11. A method of automatic factual data delivery to the desktop, comprising:

receiving a textual input;

associating at least one attribute value with at least one respective element and attribute in the textual input;

querying a database regarding the at least one attribute value;

retrieving at least one stored attribute value from the database;

comparing the at least one attribute value from the textual input with the at least one stored attribute value retrieved from the database for the at least one respective element and attribute; and

replacing the at least one attribute value in the textual input with the at least one stored attribute value in response to the at least one attribute value being different from the at least one stored attribute value.

12. The method, as set forth in claim 11, further comprising identifying at least one element, attribute and attribute value in the textual input.

13. The method, as set forth in claim 12, wherein identifying at least one element, attribute and attribute value comprises identifying parts of speech in the textual input.
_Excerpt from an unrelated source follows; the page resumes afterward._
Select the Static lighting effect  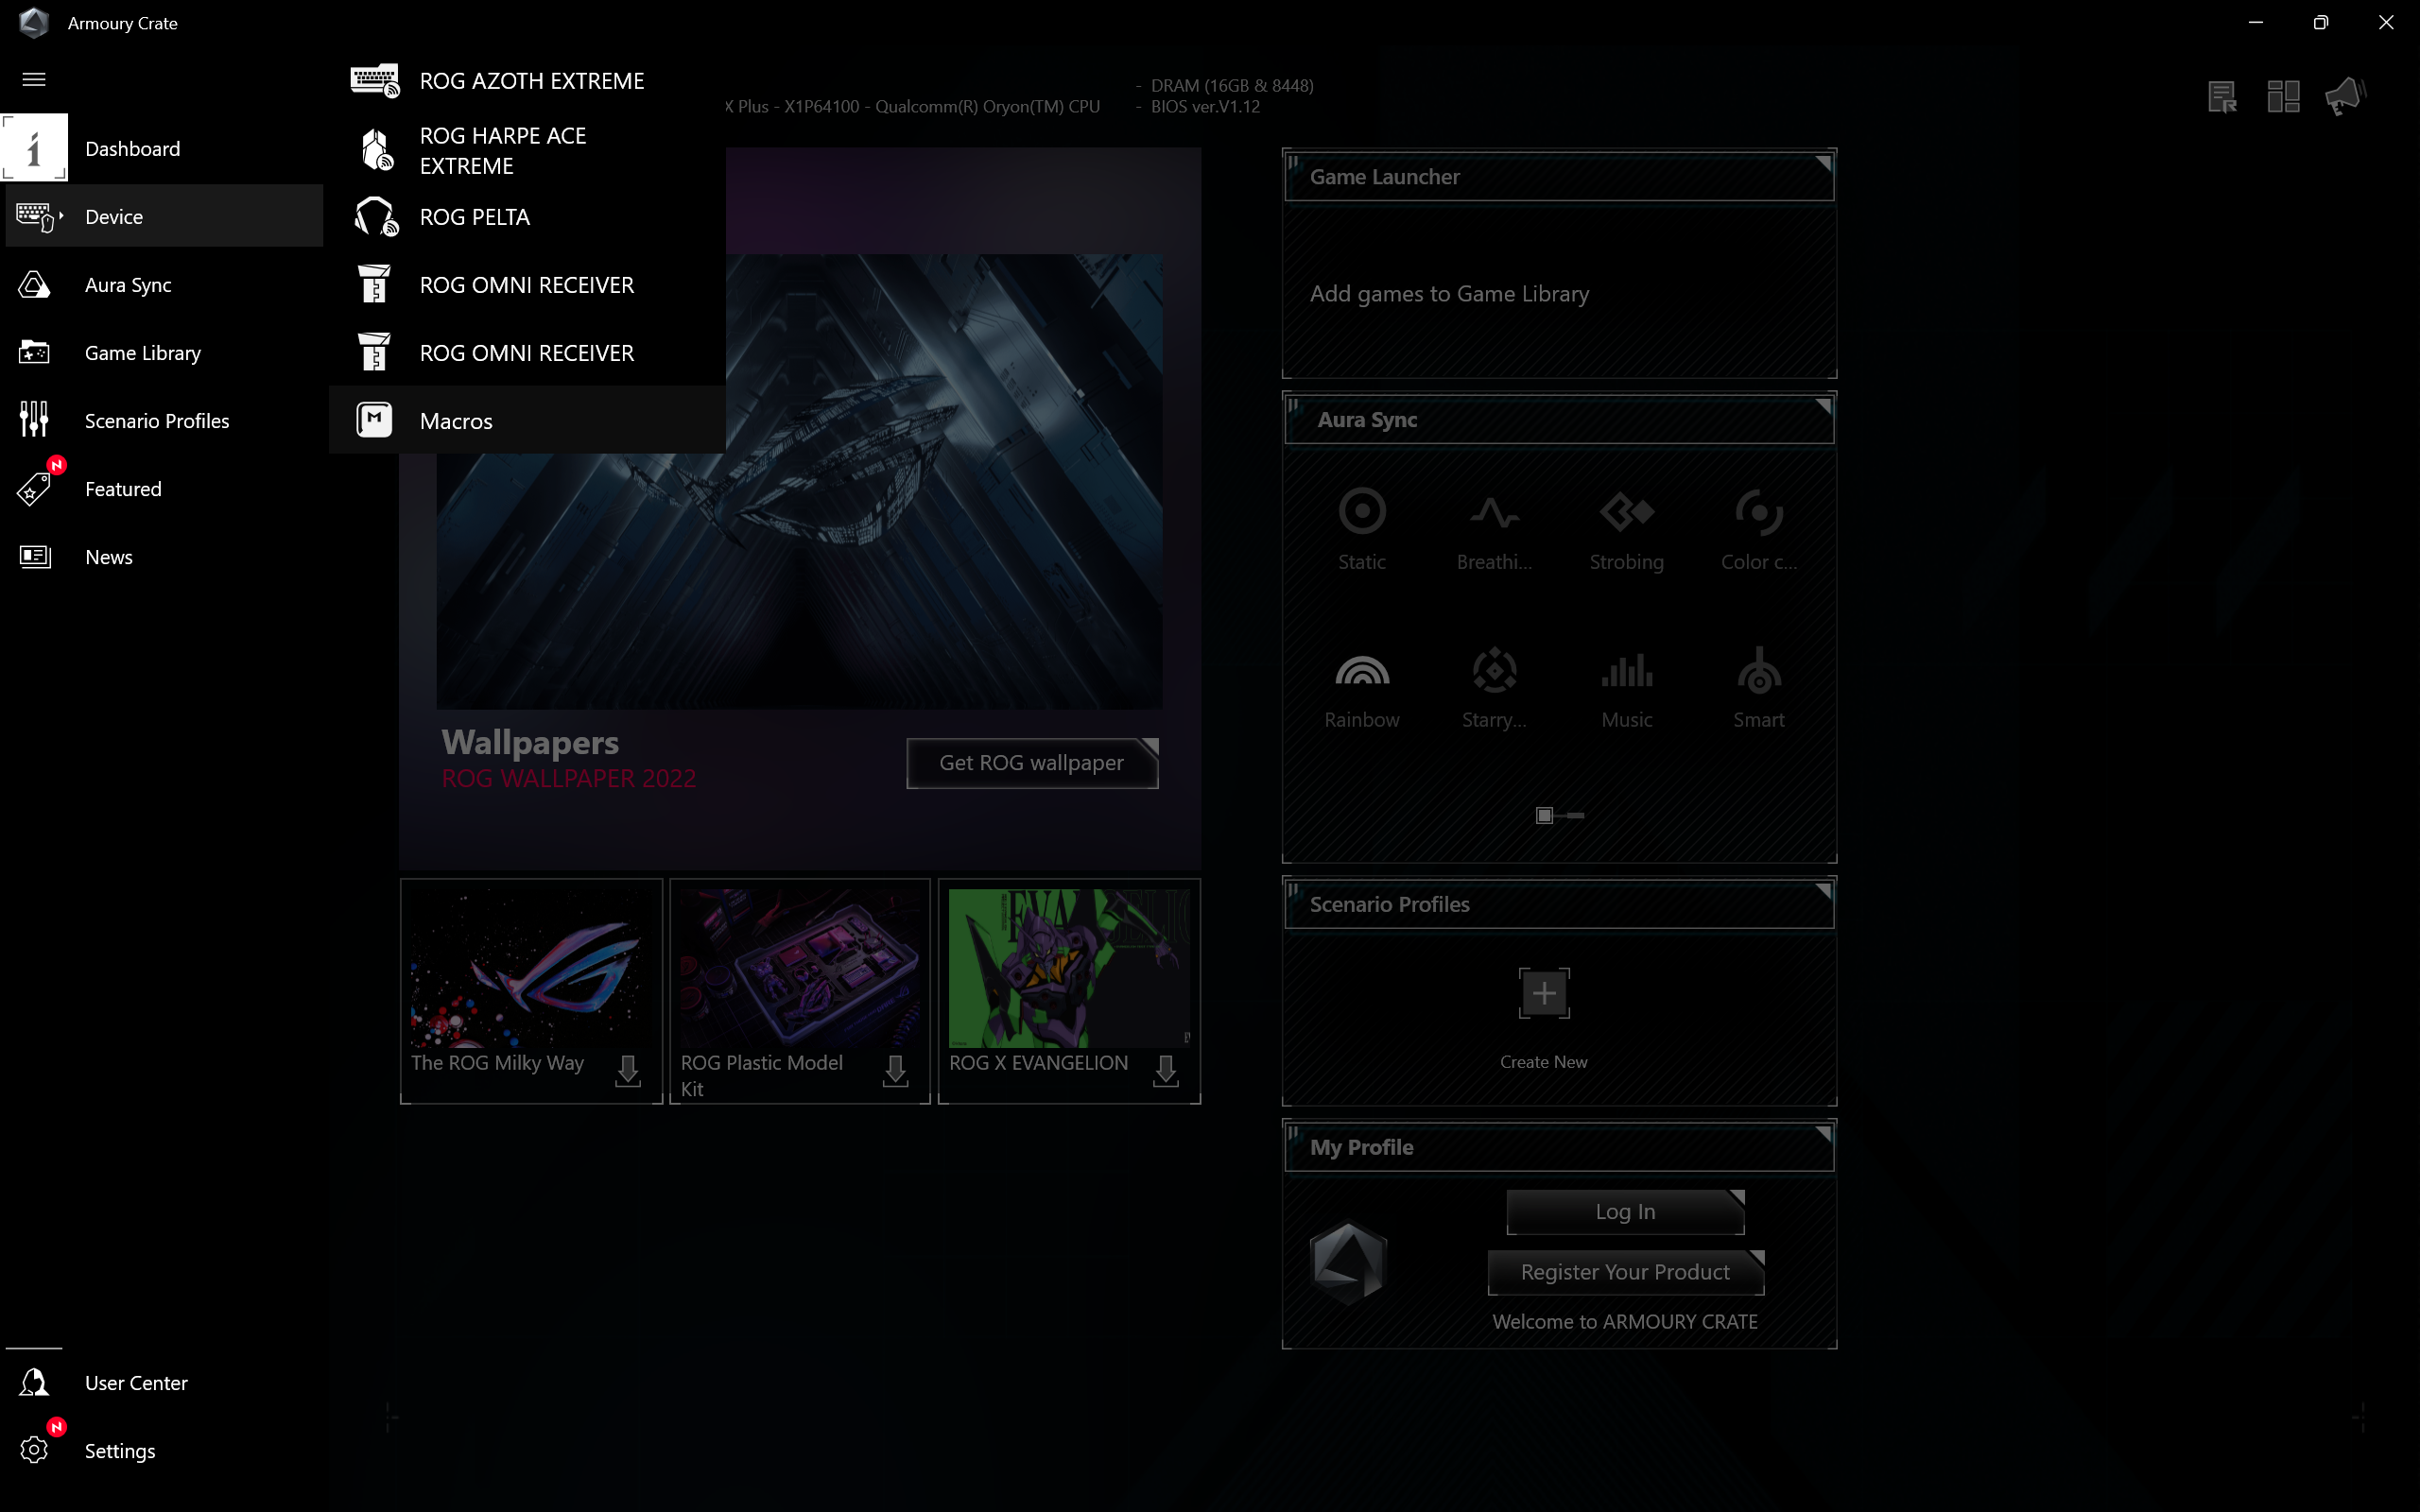coord(1361,528)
14. The method, as set forth in claim 12, wherein identifying at least one element, attribute and attribute value comprises identifying proper nouns and factual data in the textual input.

15. The method, as set forth in claim 12, wherein receiving a textual input is selected from the group consisting of inputting a text document, downloading a web page, and receiving a user's keyboard input.

16. The method, as set forth in claim 12, further comprising:

alerting a user that an erroneous fact is present in response to the at least one identified attribute value being different from the respective stored attribute value; and

substituting the at least one identified attribute value with the stored attribute value in the textual input at the user's request.

17. The method, as set forth in claim 12, further comprising:

receiving data;

identifying elements, attributes and attribute values in the received data;

associating the identified attribute values with respective elements and attributes; and

storing the identified elements, attributes and attribute values.

18. The method, as set forth in claim 12, further comprising:

receiving data having identified elements and attributes, and attribute values associated therewith; and

storing the identified elements, attributes and associated attribute values in a database.

19. A system of automatic data checking and correction, comprising:

a computer-readable medium having encoded thereon a process operable to:

receive an input having elements, attributes and attribute values;

associate the attribute values with respective elements and attributes;

compare the attribute values from the input with attribute values stored in a database for the respective elements and attributes; and

replace the attribute values with the stored attribute values in the input in response to the attribute values in the input being different from the respective stored attribute values.

20. The system, as set forth in claim 19, wherein the process is further operable to identify parts of speech in the input to identify the elements, attributes, and attribute values.

21. The system, as set forth in claim 19, wherein the process is further operable to receive a textual input selected from the group consisting of a text document, a web page, and a user's keyboard and pointing device input.

22. The system, as set forth in claim 19, wherein the process is further operable to:

alert a user that an erroneous fact is present in response to the attribute values in the input being different from the respective stored attribute values; and

substitute the attribute values in the input with the stored attribute values in response to a request from the user.

23. The system, as set forth in claim 19, wherein the process is further operable to:

receive data having identified elements, attributes and attribute values;

associate the identified attribute values with respective elements and attributes; and

store the identified elements, attributes and attribute values.

24. The system, as set forth in claim 23, wherein the process is further operable to:

receive queries regarding specific attribute values associated with specific elements and attributes; and

retrieve the queried specific attribute values and delivering to a user initiating the queries.